> [Tasks to perform]:
[A] Decide whether each statement below agrees with the Hub-writing advice. Answer yes or no for each, and quote the deciding words.
(i) Background on how the writer came to make a quilt belongs at the end of the Hub.
(ii) The "hero shot" concept comes from news websites.
(iii) All of the founders of HubPages recommend a full-width image at the top of a Hub.
[B] Resume the Hub-writing advice after its last sentence, carrying on with the point about the hero shot.

> [Source passage]:
::::::::
Step #3 - Grab Your Reader Immediately
People are impatient online. If they're not instantly convinced your Hub gives them what they're looking for, they will click back to Google and try the next search result. So the first paragraph of your Hub must say to the reader "I'm going to help you with your question".
Many writers have been taught to start an article with an introduction, perhaps a bit of humour or a general overview. Not online! If you must explain the background to how you came to make the quilt or learn all those facts about cataracts, tell us at the end of the Hub. Not at the start. You have to jump straight in!
The Hero Shot
Some people - one of the founders of HubPages included - recommend a full-width image at the top of your Hub to engage your readers. However, that tactic must be used with great caution.
The concept of the "hero shot" comes from retail websites which are selling products. If a reader arrives at a site looking for a pair of shoes and see a picture of some gorgeous shoes, it gives them confidence in the site. It's not always so easy to find the right photo for a Hub, and that's where the "hero shot" concept can backfire.
::::::::
> [Given data]:
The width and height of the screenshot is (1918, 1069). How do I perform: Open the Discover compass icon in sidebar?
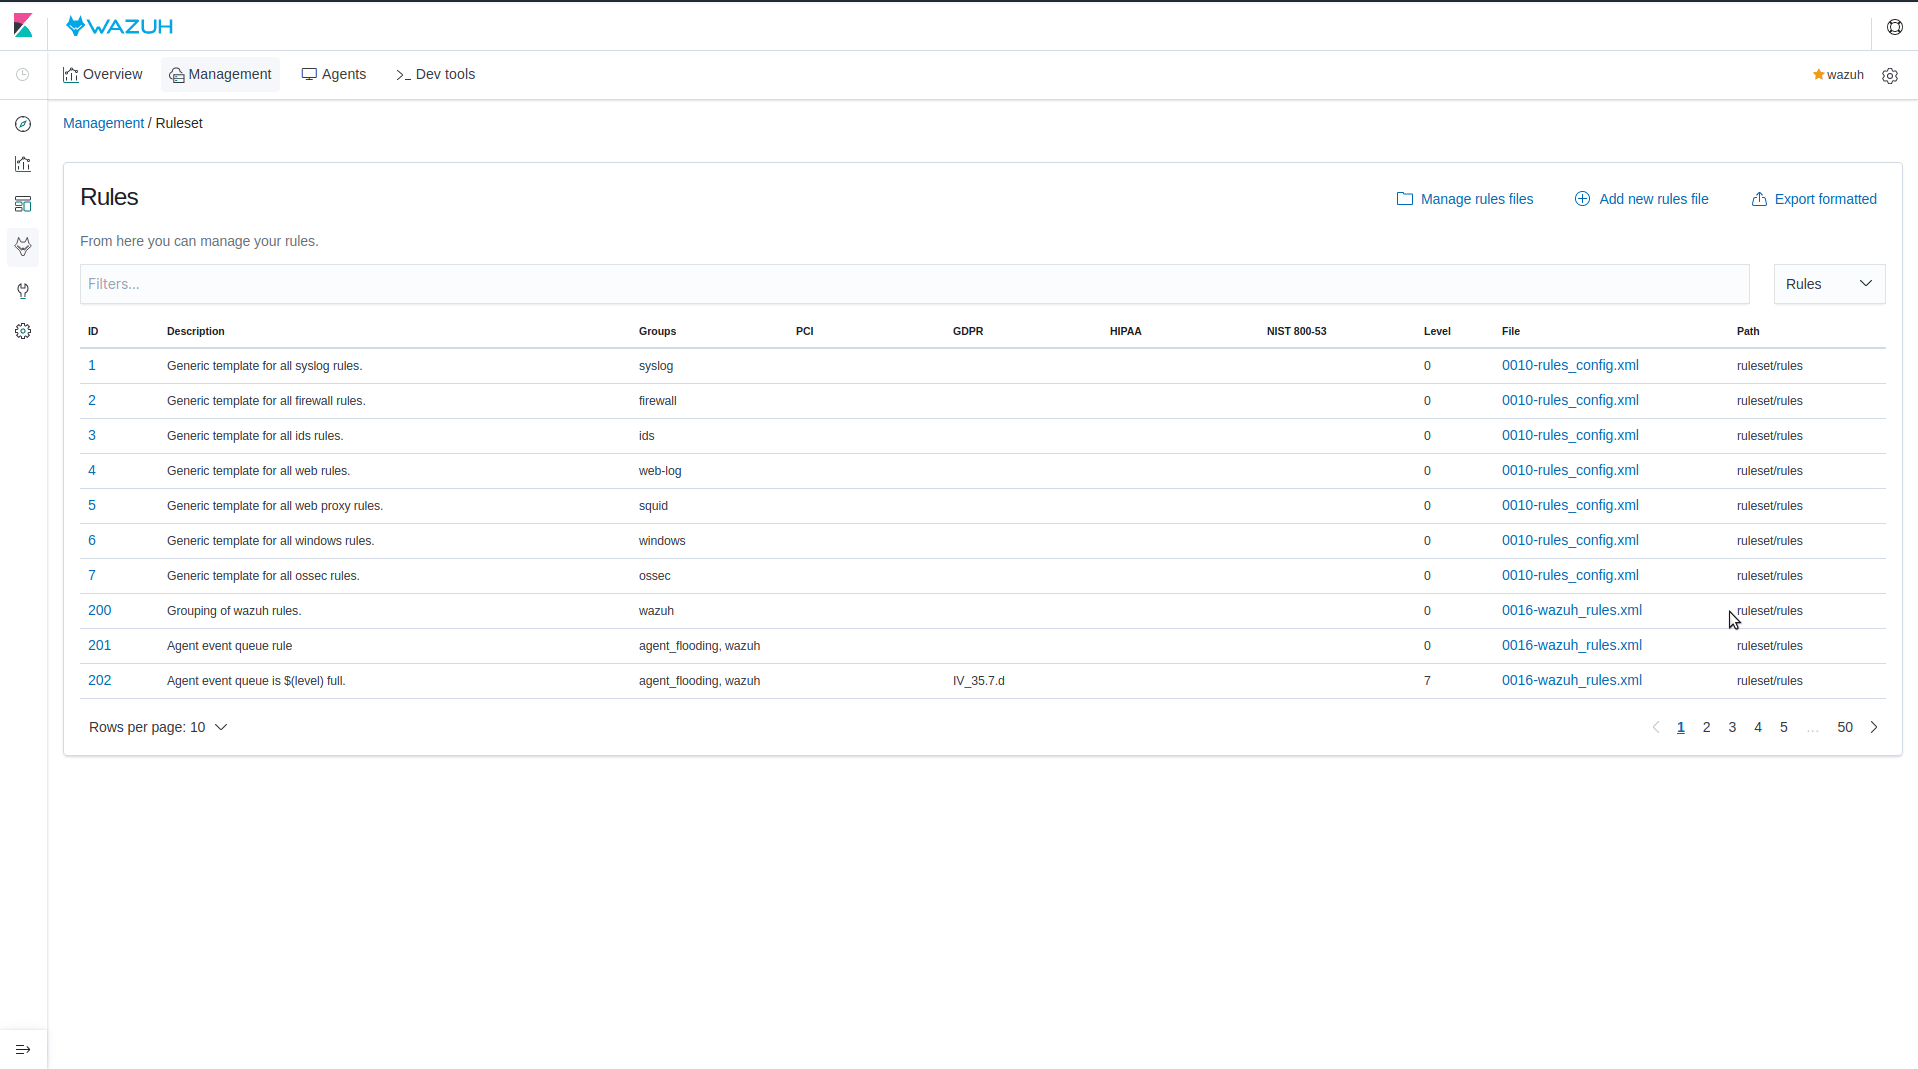pos(23,124)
::::::::
> [Exercise answers]:
[A]
(i) Yes: "tell us at the end of the Hub. Not at the start."
(ii) No: "The concept of the "hero shot" comes from retail websites which are selling products."
(iii) No: "Some people - one of the founders of HubPages included - recommend a full-width image at the top of your Hub"

[B]
Say a reader comes to your Hub for help on how to fish for saltwater trout, and the first thing they see is a picture of a fisherman holding a fat trout he's just caught. That will give the reader confidence - "this writer knows how to catch fish". But what if the image is of your family having a great time on a fishing trip? No matter how appealing the photo, they'll think, "oh this is just some amateur writing about fishing with his kids" and click back to find a more authoritative source.
So, ask yourself what your readers want, and make sure your opening image relates directly to that need. If it doesn't, don't use it as an opener.
If you do use a "hero shot", it's vital to jump straight into the "meat" of your content in the very first paragraph. You've already asked your reader to scroll down once to find the answer they're seeking - they won't scroll down any further unless they're convinced you're going to help them!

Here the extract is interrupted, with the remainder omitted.